Greg KH wrote, on 08/15/11 06:15:
<snip>

- a new -longterm kernel is picked every year.
- a -longterm kernel is maintained for 2 years and then dropped.

<snip>

Just a little nitpick: with this scheme you will accumulate longterm
kernels. If
I understand it right, one longterm kernel is added every year.

but with one new kernel being added each year, and then being dropped two
years later, there are only 2 long term kernels at any one time (that Greg
will be maintaining at least, nothing stops other people from maintaining
other long term kernels in addition)

Err... sorry from my understanding like this year... one new long term
kernel added so it is N+1 then next year is N+1+1 and two years drop
one so it is N+1+1-1... so every year there will be one new long term
added and every two years there will be one overall long term kernel
added to total number of long term kernels... since two are added
within 2 years and one dropped every 2 years.

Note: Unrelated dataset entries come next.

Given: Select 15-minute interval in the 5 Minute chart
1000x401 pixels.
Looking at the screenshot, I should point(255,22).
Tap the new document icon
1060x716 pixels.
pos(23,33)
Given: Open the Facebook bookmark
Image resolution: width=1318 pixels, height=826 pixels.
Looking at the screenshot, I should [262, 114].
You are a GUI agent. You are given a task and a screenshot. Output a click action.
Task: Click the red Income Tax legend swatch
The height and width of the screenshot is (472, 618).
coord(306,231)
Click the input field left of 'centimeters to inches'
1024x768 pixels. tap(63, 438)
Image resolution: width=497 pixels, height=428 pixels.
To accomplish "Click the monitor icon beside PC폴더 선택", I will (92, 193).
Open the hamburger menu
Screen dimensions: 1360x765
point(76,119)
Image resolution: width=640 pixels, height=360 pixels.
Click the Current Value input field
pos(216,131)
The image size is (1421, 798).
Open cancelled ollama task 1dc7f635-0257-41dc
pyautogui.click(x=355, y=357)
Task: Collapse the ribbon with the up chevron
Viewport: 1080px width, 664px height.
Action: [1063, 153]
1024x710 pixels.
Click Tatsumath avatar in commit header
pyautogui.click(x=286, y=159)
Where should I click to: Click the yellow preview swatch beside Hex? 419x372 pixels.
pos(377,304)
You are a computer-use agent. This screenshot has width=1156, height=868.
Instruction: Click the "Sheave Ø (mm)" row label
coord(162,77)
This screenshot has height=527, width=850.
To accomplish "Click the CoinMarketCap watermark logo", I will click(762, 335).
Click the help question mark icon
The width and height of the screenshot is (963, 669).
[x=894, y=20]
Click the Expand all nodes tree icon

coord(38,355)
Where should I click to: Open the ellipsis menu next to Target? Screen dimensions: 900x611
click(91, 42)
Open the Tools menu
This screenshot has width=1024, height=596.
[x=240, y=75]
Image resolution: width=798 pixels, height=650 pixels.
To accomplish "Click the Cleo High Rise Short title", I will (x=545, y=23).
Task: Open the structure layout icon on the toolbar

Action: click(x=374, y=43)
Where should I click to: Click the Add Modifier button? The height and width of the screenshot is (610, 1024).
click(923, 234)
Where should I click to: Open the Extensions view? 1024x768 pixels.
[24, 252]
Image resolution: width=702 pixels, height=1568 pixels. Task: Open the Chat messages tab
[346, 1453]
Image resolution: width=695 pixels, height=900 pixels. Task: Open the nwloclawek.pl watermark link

So there are not only 2
long term kernels at any one time in this case... ... someone correct
me if I am wrong.

in 2011 there will be a -longterm kernel picked (1 maintained)

in 2012 there will be a -longterm kernel picked (1+1=2 maintained)

in 2013 there will be a -longterm kernel picked, but the 2011 one will no longer be maintained (1+1+1-1=2 maintained)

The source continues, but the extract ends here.